Establishing Shot: Team of Firefighters in Safety Uniform and Helmets Extinguishing a Wildland Fire, Moving Along a Smoked Out Forest to Battle Dangerous Ecological Emergency. Cinematic Footage.

Firefighters’ protective clothing degrades over time and new research now shows why, pointing the way toward making a dangerous job safer.

The high-performance fibres used to make the clothing are designed to offer superior mechanical performance and to withstand extreme conditions, including heat and water, while still being light and flexible enough to be comfortably worn during heavy exertion. But previous studies showed some firefighters’ protective clothing used less than the recommended 10 years did not meet the minimum strength and water repellent requirements for new garments.

Even more worryingly, in some cases damaged fabric still looks relatively unaged and there are not enough visual clues to indicate it’s no longer protective, says Patricia Dolez, an associate professor and materials engineer at the University of Alberta.

Dolez conducted some of the original research into the degradation of protective textiles in the mid to late 2000s. While her studies showed some of these fabrics degraded faster than expected, for example when exposed to humid environments, it wasn’t until she teamed up with textile engineer Saiful Hoque, who earned his PhD at the University of Alberta, that they figured out exactly why.

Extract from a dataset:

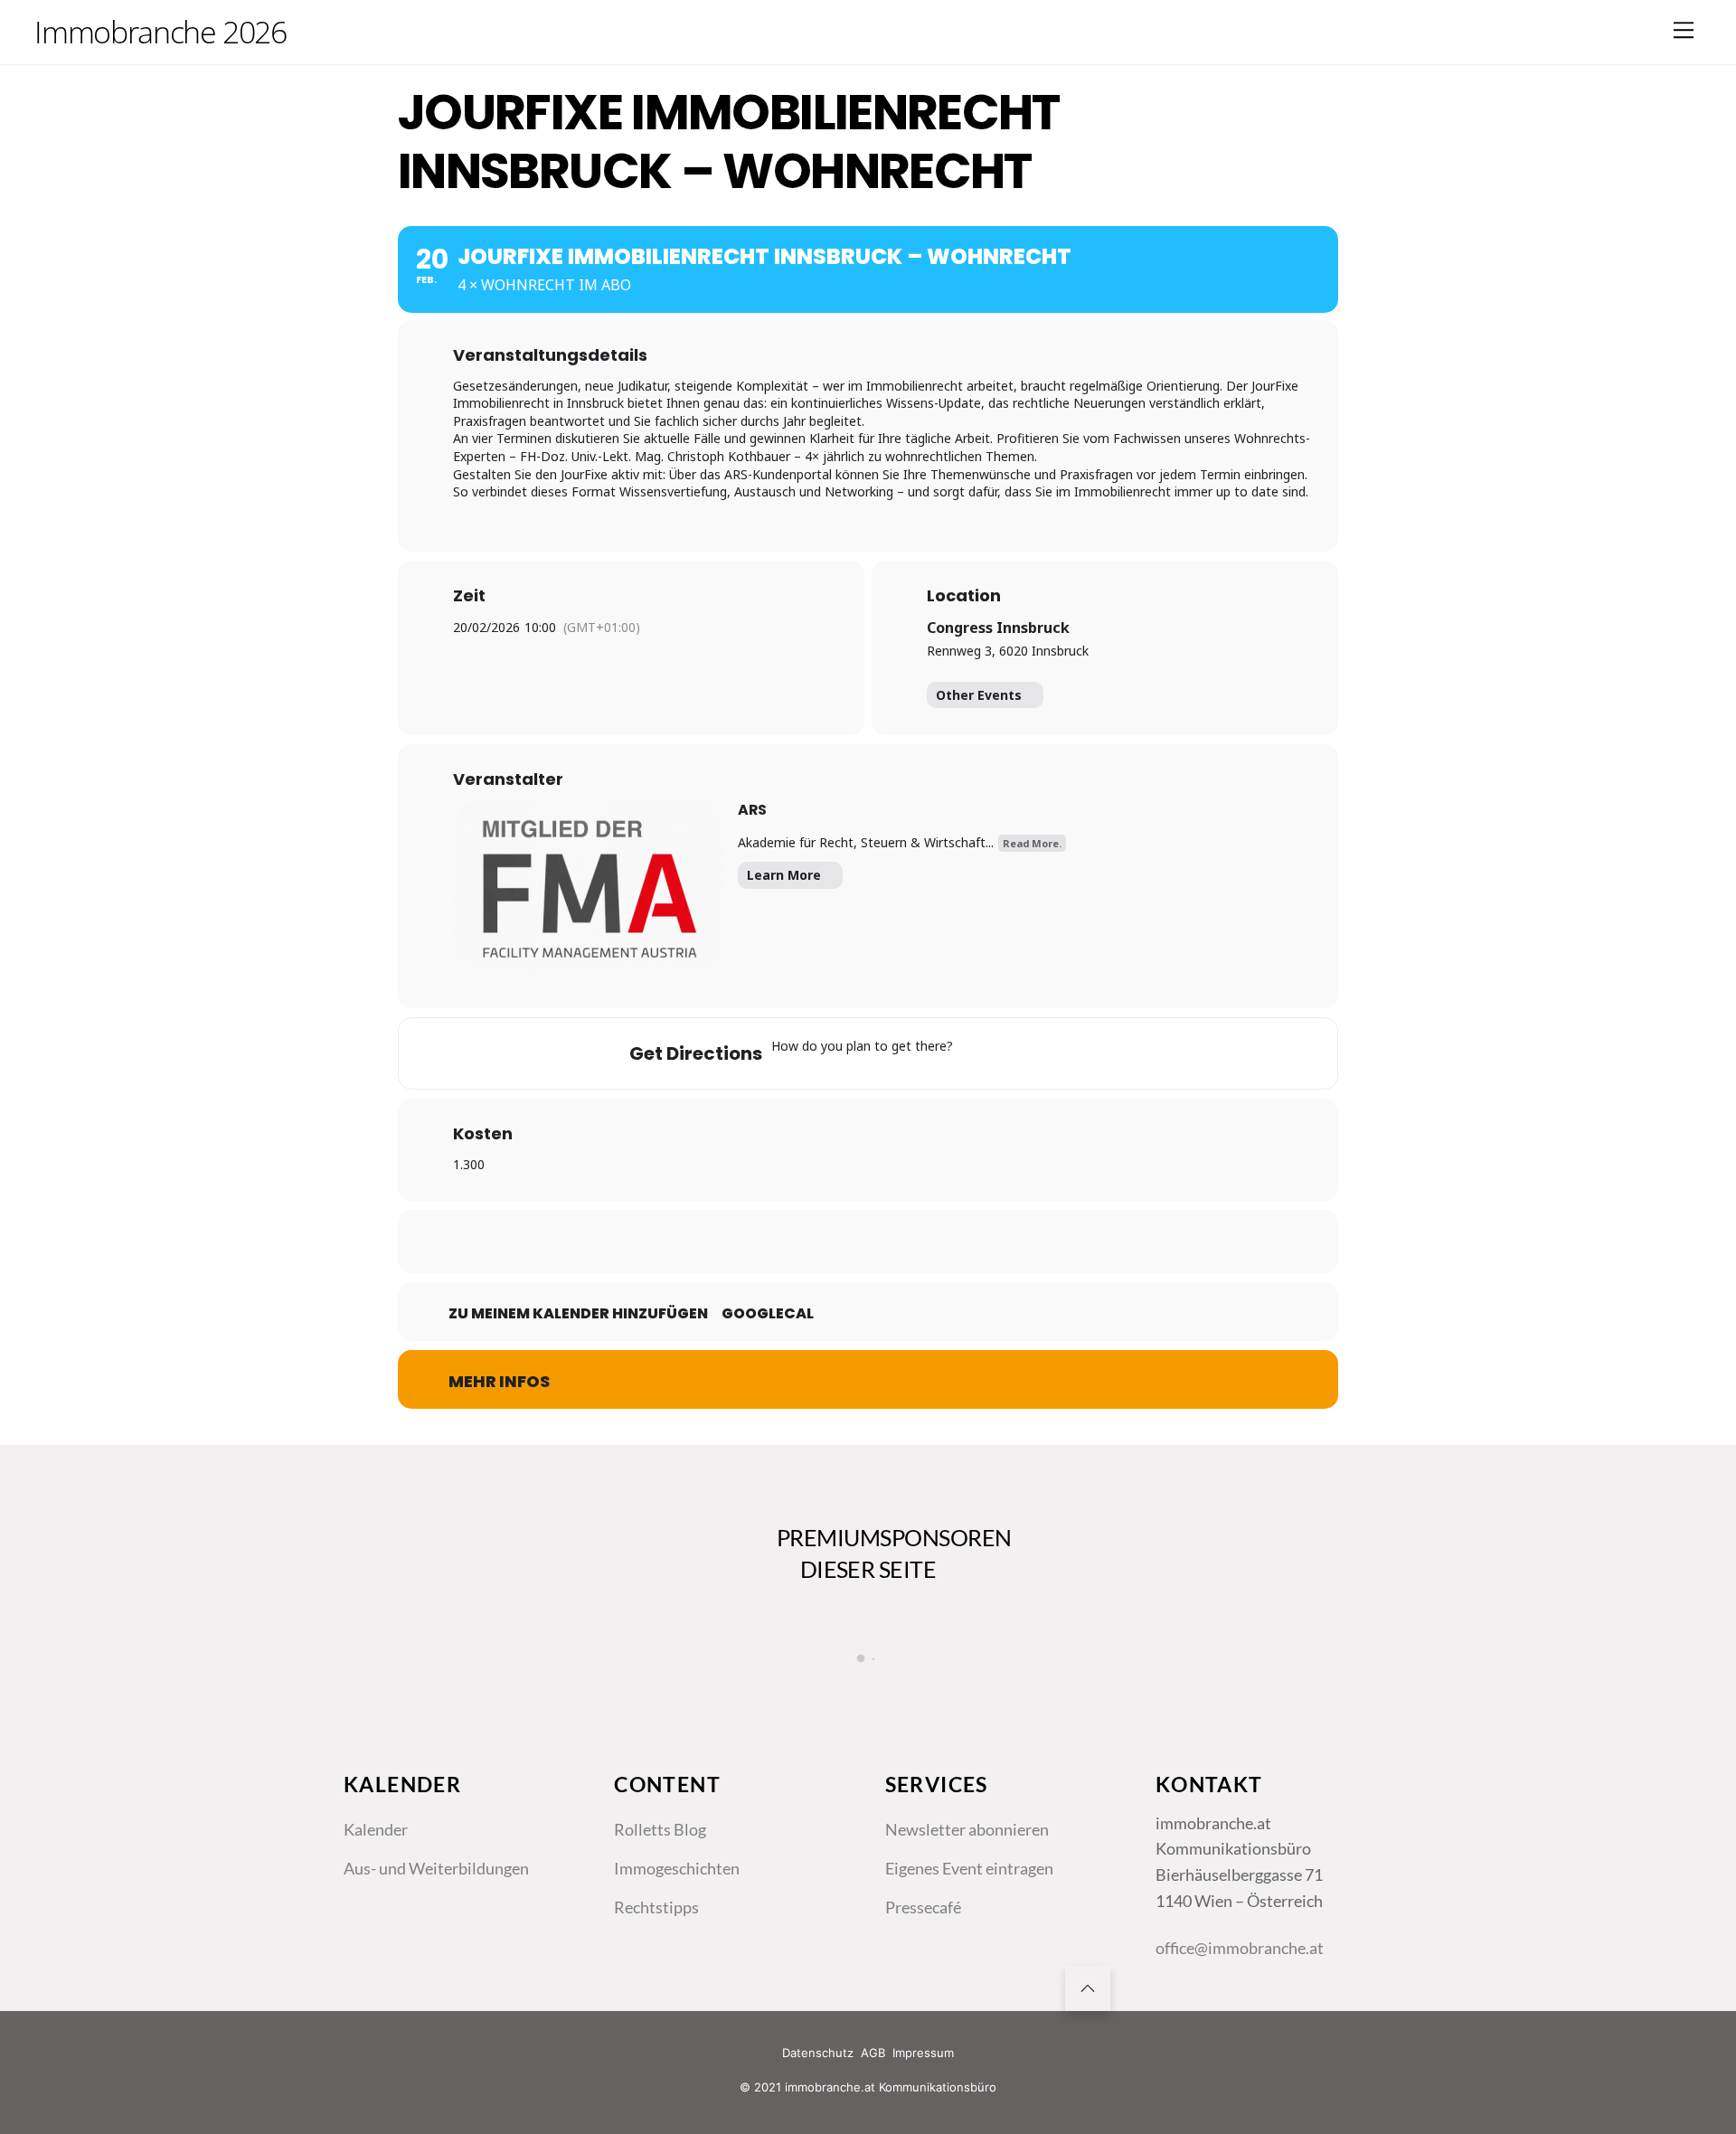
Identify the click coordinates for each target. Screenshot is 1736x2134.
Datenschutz (818, 2052)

“There was a huge gap in the research,” says Hoque. “There are only a handful of studies about the mechanism, but none that simulated different water types and temperatures.”

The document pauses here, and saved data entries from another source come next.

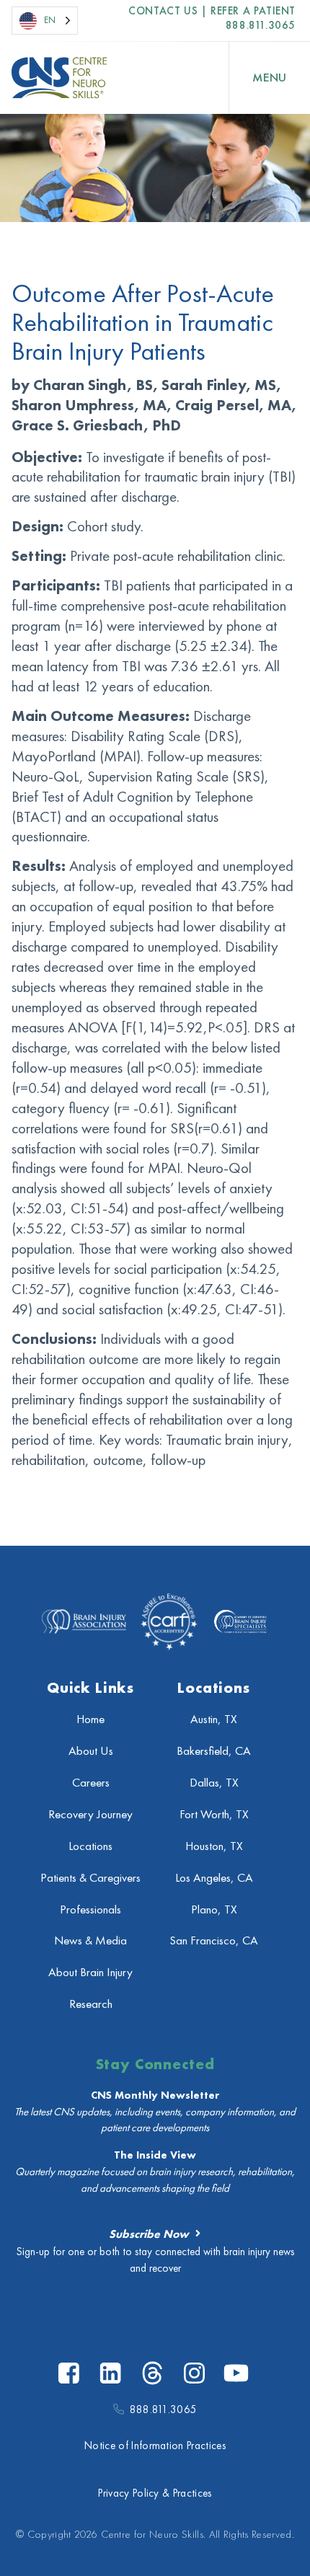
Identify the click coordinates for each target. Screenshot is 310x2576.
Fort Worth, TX (214, 1814)
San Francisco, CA (213, 1940)
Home (90, 1719)
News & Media (90, 1940)
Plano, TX (214, 1909)
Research (90, 2004)
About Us (90, 1751)
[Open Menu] (269, 78)
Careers (91, 1782)
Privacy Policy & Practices (154, 2493)
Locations (90, 1846)
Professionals (90, 1909)
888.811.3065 (261, 25)
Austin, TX (213, 1719)
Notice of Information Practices (155, 2445)
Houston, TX (214, 1846)
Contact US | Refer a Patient (212, 11)
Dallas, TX (214, 1782)
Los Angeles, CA (214, 1878)
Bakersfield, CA (214, 1751)
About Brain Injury (90, 1972)
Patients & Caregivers (90, 1878)
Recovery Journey (90, 1814)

In a study published in March in the Journal of Polymer Science, the pair showed how some protective fibres break down when exposed to warm water, illustrating what can happen during real-life firefighting and laundering.

Warm water laundering is necessary to remove cancer-causing chemicals from fires that accumulate on the clothing. The current standard for washing frequency is twice a year, but mounting concerns about exposure to fire chemicals means fire departments are now considering laundering after every exposure.

To simulate water exposure and laundering, Hoque immersed eight different fabrics containing 15 different yarns in both purified neutral pH and acidic water for up to 1,200 hours. Each fabric soaked at four different temperatures – 40°C, 60°C, 80°C and 90°C.

Then he used a mechanical test frame to check for signs of physical deterioration. For chemical deterioration, Hoque used spectroscopy.

While he found no chemical deterioration, physical damage was significant. The warmer the water, the greater the breakdown. In particular, fabric blends containing a type of commonly used fibre, called para aramid/polybenzimidazole (PBI) degraded in strength 68 per cent more quickly when exposed to moisture, as opposed to similar fire-protective blended fabrics that didn’t contain PBI.

Firefighters’ outer jackets and pants often include PBI fibres because they are particularly flexible and can withstand extreme temperatures. But in order to resist heat shrinkage, manufacturers treat the PBI fibres with sulfuric acid.

Dolez’s earlier research showed that traces of sulfur remain in the PBI-containing fabric. It turns out this chemical residue makes the water acidic, which causes the fabric’s tensile strength to severely degrade. To be more specific, it degrades the protective fibres’ crystallinity, which reflects the degree of structural order of a solid, and hence its tensile strength.

Omar Cherkaoui, a chemist with the École Supérieure des Industries du Textile et de l’Habillement in Morocco, called the study’s methodology “robust.”  While Cherkaoui was not involved in the study, he was an arm’s examiner on Hoque’s PhD exam.

“The implications are significant for the production and use of these materials,” he said. “Further research to optimize manufacturing processes and ensure the quality and durability of final products would be beneficial.”

The pair hope their findings will help manufacturers of high-performance fibres and protective fabrics improve their processes. One solution would be to remove the sulfur residue from the PBI fibre, or use some other method of treating the fibre to resist heat shrinkage.

Dolez has contacts among manufacturers of protective clothing and has shared the study’s results with them. “We’ve pointed out the problem. Now it’s time for a collaborative effort from all stakeholders to come up with solutions and address this issue,” says Hoque.